### Dataset records ###

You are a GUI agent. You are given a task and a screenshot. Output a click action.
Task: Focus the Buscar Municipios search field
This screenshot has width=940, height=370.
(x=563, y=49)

###
### Dataset records ###

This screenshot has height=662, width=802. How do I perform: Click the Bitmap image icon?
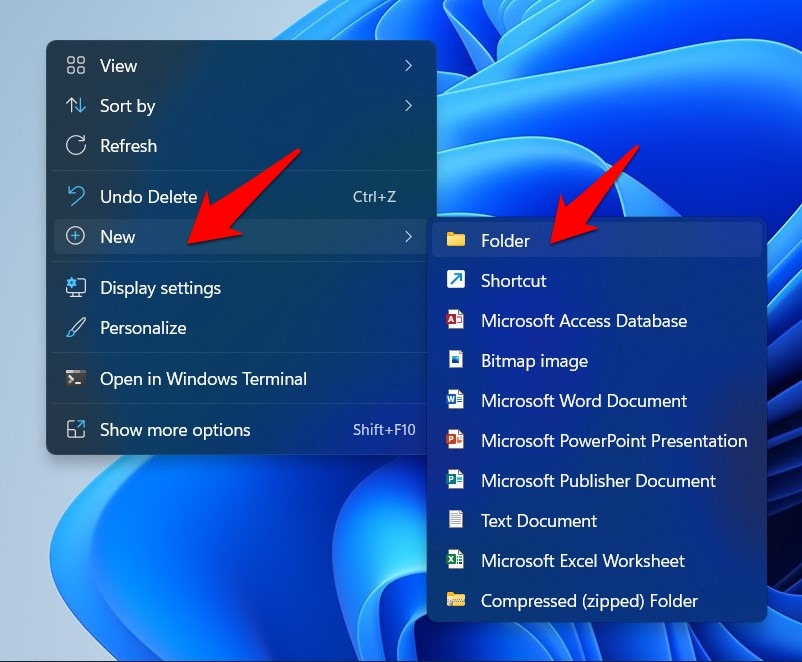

###

» **Instructions for the task**:
Repeat the records from the line with "You are a GUI" to the line with "(x=563, y=49)", both included.

» **Exercise result**:
You are a GUI agent. You are given a task and a screenshot. Output a click action.
Task: Focus the Buscar Municipios search field
This screenshot has width=940, height=370.
(x=563, y=49)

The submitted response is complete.